「ミリキタニの猫」
2006年/アメリカ/74分/
監督:リンダ・ハッテンドーフ
出演:ジミー・ミリキタニ、リンダ・ハッテンドーフ、ロジャー・シモムラ、ジャニス・ミリキタニ
8月14日 会場:ヤクルトホール
2001年、リンダ・ハッテンドーフはソーホーでジミー・ミリキタニから絵を買う。その後、彼の路上生活を撮影し始めるが、9.11のテロが起きる。濃い煙の中で咳をしながら絵を描き続けるミリキタニを見かねた彼女は、彼を自分のアパートに連れて行く。
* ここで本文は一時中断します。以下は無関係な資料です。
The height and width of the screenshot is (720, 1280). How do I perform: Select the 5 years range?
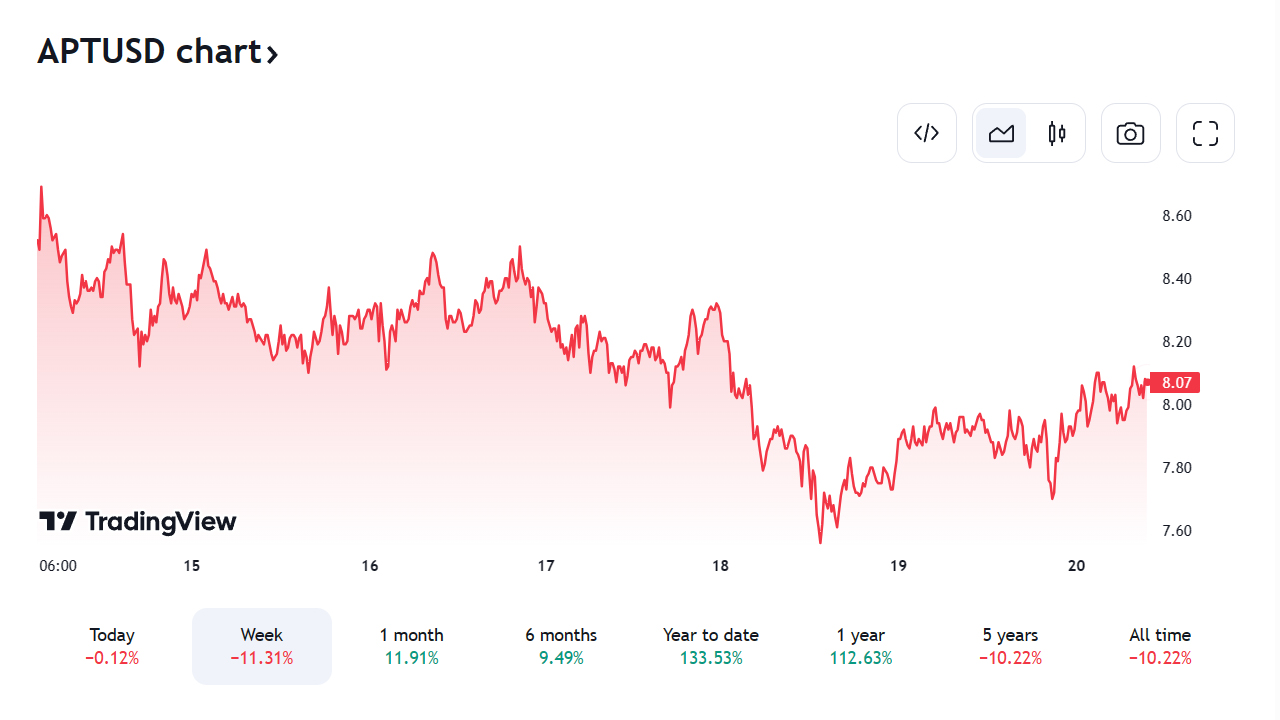[x=1010, y=646]

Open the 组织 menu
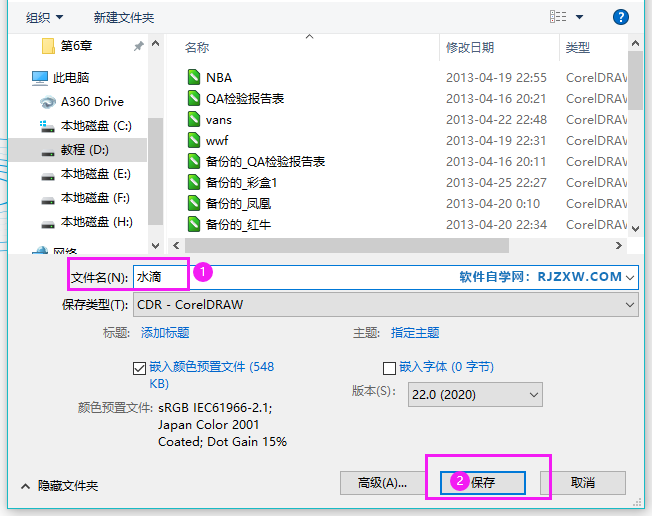[44, 17]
その日から画家と監督と彼女の飼い猫の不思議な共同生活が始まる。
まずは、「猫」というタイトルに反応。
映画の内容を読んで、一人の人間のドキュメンタリーということを知りました。
なぜ猫の絵を描くようになったか、どんな戦後を送ってきたのか。
なんとなく興味が出て、試写会に応募。
「ミリキタニ」とは、漢字で書くと「三力谷」さんという名字です。
絵を通して、ミリキタニさんの戦後がわかってきます。
強制収容所の絵が何枚も何枚も。
そして、猫の絵を描く理由も悲しいものでした。
日系ということで、アメリカ国籍を剥奪されて、
日本人強制収容所に入れられてしまった。
同じ収容所に入れられた姉家族とはそれ以来会えていない。
その後は、仕事をしていたが、
いつの頃からか路上で絵を描いて生活をするように。
映画は、多くの人がそうだったように、
ミリキタニさんの戦後も辛く悲しいものだったけれど、
彼はどんな生活をしようとも、芸術家としての誇りを忘れず、
反骨精神も忘れず、そしてやさしさも持ち合わせた人ですね。
おちゃめさんだし(^^)
なぜ戦争があるのか、テロなんてバカなことが起こるのか。
映画の中で、911のテロのときに、
ミリキタニさんは、かつて日系人が経験したようなことを、
アラブ系アメリカ人に起こるのではないかと心配をする。
ご存知のとおり、結局は集団ヒステリー状態となり、
何も関係もない一般のアラブ系の人が標的にされてしまった。
人間はなぜ、怒りのあとに何か報復をする対象を見つけずにはおれないんだろう。
怒りから生まれるものが、怒りや悲しみ憎悪、そしてむなしさという、
負のものでしかないのに。
もっとみんな太陽(北風と太陽の太陽ね)になればね〜って思うけど、
太陽やってたら、なめられてしまうんですよね。
難しい世の中だこと。
これからも起こるんだろうな。
それでも、この映画のリンダのように、
ミリキタニさんにかかわってきた周りの方のように、
世の中捨てたもんじゃない、いいとこいっぱいあるじゃん、という、
そんなあったかい気持ちにもなれる、映画でした。
残りますよ、これ、いつまでも心に。
この日は、映画上映が終わったあとに、監督のリンダの舞台挨拶。
会場からのいくつかの質問に答えてくださったあとに、
ミリキタニさん登場。
舞台挨拶って、映画が始まる前の方が圧倒的に多いのですが、
今回はあとで大正解ですね。
映画を観る前は、ほとんど予備知識なかったでしょ。
でも、映画を観た後は、きっと映画をみたほとんどの人が、
ミリキタニさんのこと、大好きになっていると思うのです。
とてもあたたかい空気が会場に流れていました。
そしておちゃめなミリキタニさんは、
出てきた早々、アカペラで1曲歌ったのです。
収容所でなくなった方の歌のようでした。
歌はとても好きみたいですね、
映画の中でも、結構歌っていました。
現在87歳とのこと、いつまでもお元気でいてほしいです。